IDENTIFICATION OF LEUKEMIC STEM CELLS IN ACUTE MYELOID LEUKEMIA BY FLOW CYTOMETRY AND ITS CORRELATION WITH RESPONSE TO INDUCTION THERAPY

Laboratory data suggest that acute myeloid leukemia AML originates from a rare population of cells, termed leukemic stem cells (LSCs) or leukemia-initiating cells, which are capable of self-renewal, proliferation and differentiation into malignant blasts. There’s a universal agreement that LSCs lie within the CD34+ compartment of hemopoietic cells and most of leukemic stem cells express the interleukin-3 alpha chain receptor,CD123 and lack CD38.Aim of this study: To assess the percentage of LSCs identified by expression of CD34 and CD123 and lack of expression of CD38 in AML patients and to clarify their relation with the response to induction therapy; and to define the role of flow cytometric myeloperoxidase (MPO) in the diagnosis of AML and its relationship with the response to induction therapy.Patients and Methods:
A cohort of 41 patients older than 15 years with newly diagnosed de novo AML were enrolled in this study.

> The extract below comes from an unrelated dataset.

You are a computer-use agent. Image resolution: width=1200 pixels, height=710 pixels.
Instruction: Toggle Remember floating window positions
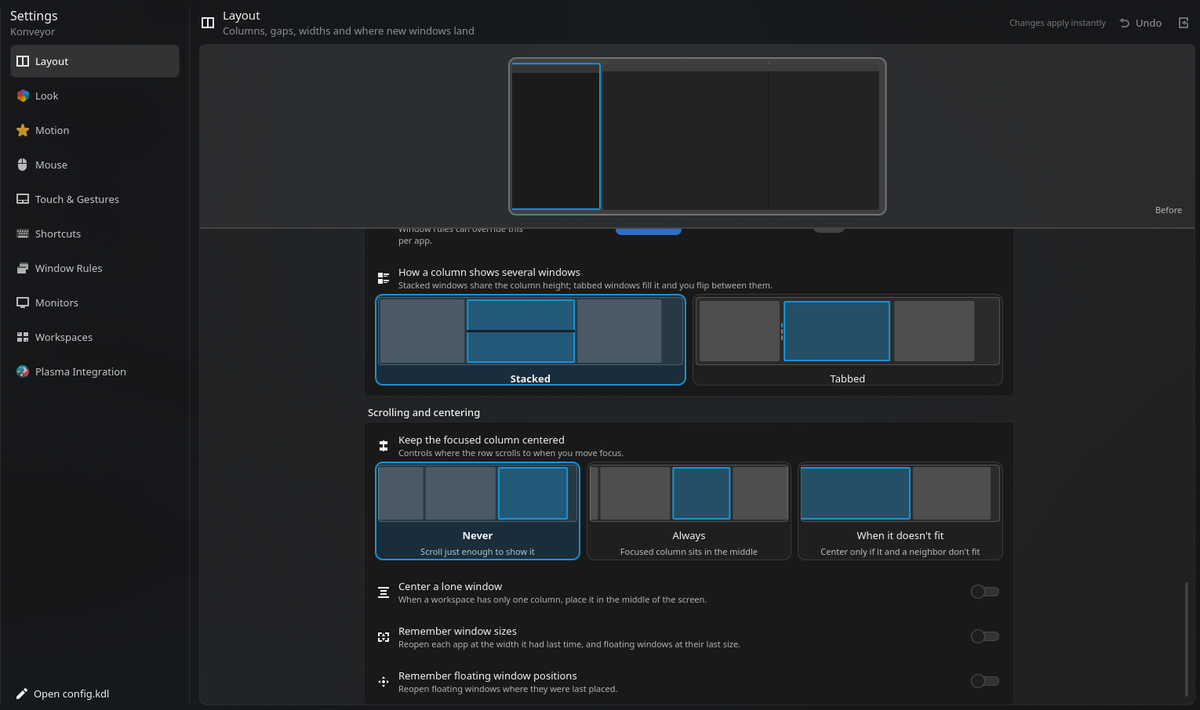point(985,681)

They were obtained from the National center of hematology (NCH) and Baghdad teaching hospital, between February and July 2013. Hematological parameters were obtained using an automated hematology analyzer (CELLDYN Ruby).The expression of CD34, CD38 and CD123 was assessed by multi-color flow cytometry. LSC positive (LSC+) samples must express CD34 and CD123 and lack of expression of CD38 in >1% of cells. To determine the positivity of the studied markers, a cut-off value of 20% was used for surface markers CD34 and CD123; whereas 10% was used for the cytoplasmic marker myeloperoxidase. French American British (FAB) classification system was used in this study. Patients who survived were followed up for morphological response four weeks after the start of induction therapy. Regarding response to induction therapy; three grouped were found: those who reached the complete morphological remission (CR), those who failed to reach CR and those who died before assessment of morphological remission. The last two groups were merged for statistical purposes. Results:
Patients were stratified into 6 age groups with 10 years interval in each age group, the peak age of incidence was in the younger age group 15-24 years old (26.83%) and lowest age of incidence was >65 years (4.87%). The male to female ratio was 1.41:1. According to FAB classification, M3 was the most common subtype (26.83%) followed by M2. After the course of induction therapy, 41.46% of patients had complete morphological remission while 58.54% of the studied patients failed to reach complete remission. The complete remission (CR) rate was 53.33% in patients who were LSC- and 34.61% in the LSC+ group. The rate of complete remission in CD123- patients was 64.28%. Regarding CD34, 39.39% of CD34+ patients achieved CR, while 60.61% failed to achieve CR. Regarding myeloperoxidase (MPO) 70.37% of patients who expressed MPO in <20% of cells failed to achieve CR, while 61.54% of patients who had >20% expression of MPO achieved CR (p value=0.05).Conclusions: 1. LSCs were expressed in 63.41% of AML cases and were distributed among FAB subtypes without preference to any FAB subtype. 2.MPO was expressed in 90% of cases including all FAB subtypes except in 50% of M5 cases.
3. The expression of LSC phenotype was associated with poor response to induction therapy in AML patients.4. The expression of MPO was associated with better response to induction therapy.